Le commissaire me regardait d’un œil malicieux qui se voulait éteint, mais ce n’était que pur ruse, ce n’était pas la première fois que j’avais à faire à une de ses enquêtes, mais lui ne pouvais pas le savoir. Il bourra sa pipe, sortit une allumette, la gratta d’un geste vif et alluma sa bouffarde dans un nuage de fumée. Il regarda la petite braise d’un air satisfait et décrocha son téléphone, fit tourner le cadran plusieurs fois, et attendit : « Chérie ? C’est moi, ne m’attend pas pour le dîner, je pense que j’en ai encore pour un moment… Oui, je sais, mais que veux-tu, c’est comme cela ! ». 
Il raccrocha et se tournait vers moi : « Sur le dos d‘un dragon dites-vous ? »

— Et oui, un beau dragon argenté, avec des éclats dorés et des yeux émeraude. De toute beauté, et majestueux. Il est vrai que c’est impressionnant, surtout que là, il y en avait au moins vingt ou trente ! Notez bien, Monsieur le commissaire, que ce n’est pas la première fois que j’en chevauchais un. J’avais déjà fait cette expérience quand nous étions à la recherche de Malta, prisonnière d’une galère Chalcédienne, mais bon, ce n’était pas la même saga quoique, l’un dans l’autre, les deux se rejoignent !

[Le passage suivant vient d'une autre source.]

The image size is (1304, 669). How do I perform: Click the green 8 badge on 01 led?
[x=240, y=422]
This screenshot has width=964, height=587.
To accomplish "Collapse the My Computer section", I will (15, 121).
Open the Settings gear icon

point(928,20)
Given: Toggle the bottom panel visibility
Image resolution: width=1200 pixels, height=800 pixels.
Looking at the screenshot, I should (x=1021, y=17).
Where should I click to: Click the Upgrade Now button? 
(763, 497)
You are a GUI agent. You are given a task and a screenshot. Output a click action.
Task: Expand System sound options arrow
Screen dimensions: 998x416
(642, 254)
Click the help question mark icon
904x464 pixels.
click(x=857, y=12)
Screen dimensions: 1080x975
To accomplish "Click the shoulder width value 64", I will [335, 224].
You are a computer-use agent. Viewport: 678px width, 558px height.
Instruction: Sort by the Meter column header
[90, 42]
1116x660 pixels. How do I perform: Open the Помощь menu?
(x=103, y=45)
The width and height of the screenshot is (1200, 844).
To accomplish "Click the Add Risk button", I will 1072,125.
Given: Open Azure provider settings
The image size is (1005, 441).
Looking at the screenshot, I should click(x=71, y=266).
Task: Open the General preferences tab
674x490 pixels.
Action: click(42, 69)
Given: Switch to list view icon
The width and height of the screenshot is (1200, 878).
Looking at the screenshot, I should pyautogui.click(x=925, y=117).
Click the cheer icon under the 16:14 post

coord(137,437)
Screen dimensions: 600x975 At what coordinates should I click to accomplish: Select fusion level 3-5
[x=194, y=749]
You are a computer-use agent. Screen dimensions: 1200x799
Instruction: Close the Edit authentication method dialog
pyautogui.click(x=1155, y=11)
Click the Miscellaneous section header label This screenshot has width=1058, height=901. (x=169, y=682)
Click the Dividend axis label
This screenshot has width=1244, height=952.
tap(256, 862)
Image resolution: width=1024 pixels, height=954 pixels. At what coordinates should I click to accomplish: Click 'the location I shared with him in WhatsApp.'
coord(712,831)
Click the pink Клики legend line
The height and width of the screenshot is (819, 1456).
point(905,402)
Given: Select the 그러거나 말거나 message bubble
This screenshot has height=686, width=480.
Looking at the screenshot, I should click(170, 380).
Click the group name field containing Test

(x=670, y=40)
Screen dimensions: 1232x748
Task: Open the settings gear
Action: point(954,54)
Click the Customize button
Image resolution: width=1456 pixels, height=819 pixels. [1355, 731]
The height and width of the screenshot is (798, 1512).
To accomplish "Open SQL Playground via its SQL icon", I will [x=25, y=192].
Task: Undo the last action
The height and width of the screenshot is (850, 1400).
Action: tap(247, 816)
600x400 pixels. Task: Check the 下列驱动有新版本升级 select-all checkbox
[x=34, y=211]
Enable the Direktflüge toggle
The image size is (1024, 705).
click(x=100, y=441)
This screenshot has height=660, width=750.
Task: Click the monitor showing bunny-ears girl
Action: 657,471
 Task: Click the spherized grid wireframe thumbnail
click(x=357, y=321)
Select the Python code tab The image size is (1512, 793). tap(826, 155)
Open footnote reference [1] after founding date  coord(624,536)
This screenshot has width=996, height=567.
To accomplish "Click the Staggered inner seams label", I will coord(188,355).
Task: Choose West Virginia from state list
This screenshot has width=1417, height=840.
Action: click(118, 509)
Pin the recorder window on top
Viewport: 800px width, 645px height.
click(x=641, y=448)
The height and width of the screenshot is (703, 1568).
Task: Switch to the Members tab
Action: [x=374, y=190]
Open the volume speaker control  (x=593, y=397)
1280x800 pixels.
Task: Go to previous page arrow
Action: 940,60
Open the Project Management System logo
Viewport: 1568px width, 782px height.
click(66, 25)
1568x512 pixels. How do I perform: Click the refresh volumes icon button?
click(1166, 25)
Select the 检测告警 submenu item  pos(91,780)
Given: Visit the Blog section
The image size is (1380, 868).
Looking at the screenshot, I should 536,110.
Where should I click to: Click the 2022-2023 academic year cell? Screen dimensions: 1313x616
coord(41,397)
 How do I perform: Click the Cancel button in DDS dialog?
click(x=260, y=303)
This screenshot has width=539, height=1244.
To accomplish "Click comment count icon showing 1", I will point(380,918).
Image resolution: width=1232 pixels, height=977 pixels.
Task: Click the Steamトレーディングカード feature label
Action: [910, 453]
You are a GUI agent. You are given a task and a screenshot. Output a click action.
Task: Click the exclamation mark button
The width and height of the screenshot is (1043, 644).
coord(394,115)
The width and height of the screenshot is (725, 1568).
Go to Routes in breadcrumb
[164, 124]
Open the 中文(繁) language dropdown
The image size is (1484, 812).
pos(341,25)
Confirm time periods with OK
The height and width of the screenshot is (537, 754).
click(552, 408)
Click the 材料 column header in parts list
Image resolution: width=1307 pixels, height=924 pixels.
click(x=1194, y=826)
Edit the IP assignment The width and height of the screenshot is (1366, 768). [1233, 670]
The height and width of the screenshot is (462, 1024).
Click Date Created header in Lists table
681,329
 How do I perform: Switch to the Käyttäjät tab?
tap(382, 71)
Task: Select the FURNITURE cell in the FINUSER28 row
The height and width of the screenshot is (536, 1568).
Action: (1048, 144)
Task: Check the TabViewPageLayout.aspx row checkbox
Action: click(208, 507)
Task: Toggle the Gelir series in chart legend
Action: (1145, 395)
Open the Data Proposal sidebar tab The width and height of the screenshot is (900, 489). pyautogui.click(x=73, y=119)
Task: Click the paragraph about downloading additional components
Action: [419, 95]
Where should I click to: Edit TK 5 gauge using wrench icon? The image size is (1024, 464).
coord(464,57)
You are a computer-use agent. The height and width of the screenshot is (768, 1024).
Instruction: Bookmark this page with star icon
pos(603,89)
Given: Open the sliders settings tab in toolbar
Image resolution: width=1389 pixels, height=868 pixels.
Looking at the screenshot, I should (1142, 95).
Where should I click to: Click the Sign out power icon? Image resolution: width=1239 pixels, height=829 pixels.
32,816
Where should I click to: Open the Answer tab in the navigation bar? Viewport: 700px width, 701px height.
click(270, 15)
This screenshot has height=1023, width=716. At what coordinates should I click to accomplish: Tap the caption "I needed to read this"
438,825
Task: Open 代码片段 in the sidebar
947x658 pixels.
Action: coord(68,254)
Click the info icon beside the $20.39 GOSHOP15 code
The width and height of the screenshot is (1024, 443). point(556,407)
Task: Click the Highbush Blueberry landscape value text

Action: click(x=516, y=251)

— Donc, vous ne pouvez pas êtres l’assassin du pont des Art, parce qu’à ce moment vous étiez avec des amis sur le dos d’un dragon en train de faire la chasse aux pirates !, C’est bien ce que vous m’avez dit ?

Je sentais son agacement poindre, bientôt il hausserait la voix, je le connais par cœur, je vous dis…

— Oui, vous avez bien compris, notez que ce n’est pas le fait d’assassiner qui me gêne, j’en ai vu d’autre, comme tout le monde cela m’est arrivé plus d’une fois dans ma longue vie, mais sur ce coup-là, ce sont plutôt des pirates que j’ai fait passer de vie à trépas…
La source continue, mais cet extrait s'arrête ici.